Ce climat délétère dans ces sites se justifie aisément par le non fonctionnement, ou le manque de mécanisme de communication et de dialogue entre le projet minier et la communauté locale. « Sur tous les sites couverts, il n’y en a pas un seul où l’on nous a dit qu’il n’y a jamais eu conflit. Les uns plus violents que les autres, mais qui ont pu être circonscrits et résolus de par la contribution des autorités », avance Jonas Hien. Le cas de Youga est une particularité car il y a pratiquement conflits tous les jours selon l’enquête. Les orpailleurs qui se sentent lésés par l’installation de la mine souhaitent sa disparition le plus vite possible.

Les participants à la présentation du rapport

Les communautés enquêtées ont également le sentiment que les projets miniers viennent piller les ressources de leurs localités en complicité avec l’Etat, sans pour autant investir comme il se doit.
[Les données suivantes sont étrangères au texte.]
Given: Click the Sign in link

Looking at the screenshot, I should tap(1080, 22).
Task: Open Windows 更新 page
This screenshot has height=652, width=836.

Pire encore lorsqu’il s’agit d’emplois, ce sont des gens d’autres localités qui en bénéficient, pensent ces communautés. Et le manque de respect des autorités locales de la part des compagnies minières, corroboré par de fausses promesses, fait naitre un sentiment de rejet de certains projets miniers à travers des manifestations parfois violentes. Ce qui sans doute finit toujours par une répression des populations riveraines par les forces de l’ordre.

Ce qui ne fait qu’aggraver les choses puisqu’on ne peut pas développer une mine contre les populations. Pour un climat apaisé, l’ONG ORCADE fait plusieurs recommandations à l’endroit de l’Etat et des compagnies minières. Il est demandé à l’Etat de faire un travail préalable d’information des communautés sur l’installation des projets miniers, en plus de ce que font les bureaux d’études. Aussi, l’Etat doit veiller à la mise en œuvre de la Responsabilité sociale des entreprises minières (RSE). Sans oublier l’opérationnalisation du code minier en adoptant l’ensemble de ses textes d’application. Surtout avec le Fond minier de développement local qui profitera aux communes.

A l’endroit des entreprises minières, l’ONG recommande plus de collaboration avec l’Etat, les autorités locales et les organisations de la société civile pour la mise en place ou la dynamisation des cadres de concertation et de dialogue. Aussi, le rapprochement entre communautés et les responsables chargés des relations avec les communautés est vivement conseillé. D’autant plus que dans certains sites ces derniers ne sont ni connus des habitants, ni des autorités locales. Ces recommandations ne sont pas tombées dans l’oreille d’un sourd, en témoigne la réaction de certains responsables de ces sociétés minières présents à la cérémonie.

Cette enquête sur la cohabitation entre sociétés minières et communautés vivant sur les sites miniers a été financée par le Service international pour la paix dénommé EIRENE à travers son programme « Gestion non violente des conflits ».